The Divisional Court today handed down judgment following a judicial review challenge brought by two of John Worboys’ victims known as DSD and NBV. The court has ruled that the Parole Board decision to release John Radford (who recently changed his name from Worboys) was irrational for failing to take into account relevant considerations. In particular, the Court found that the parole board failed to undertake inquiries into the extent of Worboys offending in order to test how honest and genuine his account to them was. As a consequence, he will remain in prison and a newly constituted parole board will have to re-assess his risk. Secondly the Court ruled that Rule 25 (1) Parole Board Rules which prohibits the publication of any details of a parole board decision or process is unlawful. More details of this judgment and an explanatory note can be found here.

The Court noted that this was an unprecedented and ‘wholly exceptionally case’ in that it is the first time a challenge has been made to a parole board decision by anyone other than the prisoner or Secretary of State. Ultimately, the court ruled that the London Mayor did not have standing in circumstances where two of Worboys’ victims were represented.

DSD stated,“I am so relieved that we have won. This decision has given me and many other women a little peace of mind.  I am confident now that the errors and omissions at the last parole hearing won’t be repeated again in this particular case and they will bear in mind his wider offending. I am also pleased that the court has clarified that the CPS press statement issued in January this year implying that my case did not pass the evidential threshold is inconsistent with their explanations provided to me at the time, when they made clear that the reason my case was not prosecuted was because they did not want to overload the indictment.

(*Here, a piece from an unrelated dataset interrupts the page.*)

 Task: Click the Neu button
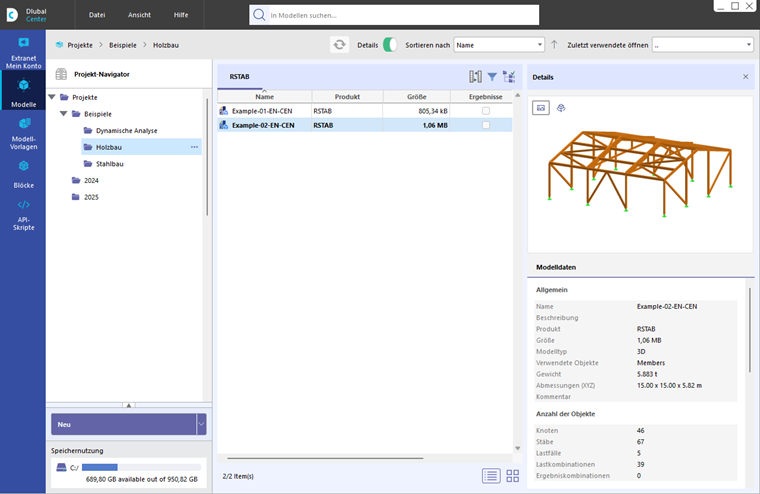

It’s just a shame that we keep having to go to court at every turn to see justice served. Victims shouldn’t be put in this position to keep having to fight through the courts. I would also like to thank everyone for their overwhelming support, especially NBV as I’m not sure I could have done this alone."

NBV stated, “Since 4 January this year I have felt frozen in shock, disgusted and traumatised by the thought that Worboys could be on the streets so soon.I felt compelled to bring this case and hold the authorities to account again.  But the constant reminders in the news have been distressing and made me want to hide.  News that we have won this case finally brought huge relief. I can get on with my life again without looking over my shoulder.”

Harriet Wistrich, solicitor for the two claimants stated, “If it had not been for the determination of my two clients to hold the police to account, they would not have been in such a strong position to challenge the parole board decision. Since the media reported the decision of the parole board to release him after just ten years in custody, I have been inundated with calls from other victims of Worboys including several women who had never reported attacks by him before. It was immediately clear that all those who had encountered him previously were convinced he was a danger to women and would offend again.

This case from start to finish has illustrated the weakness of our criminal justice system to tackle serious sexual offending, from the failures of the police to adequately investigate; the weakness of CPS decision making selecting only a small number of cases to prosecute; the failure of the Secretary of State to ensure the Parole Board had all the necessary and relevant evidence;  the failure of probation to consult all the victims, to ultimately the incomprehensible decision making of the Parole Board itself.

My clients and their legal team would like to thank all the other victims, women’s organisations and general public for their fantastic support and generous donations to the Crowd Justice campaign that enabled them to take this case forward.”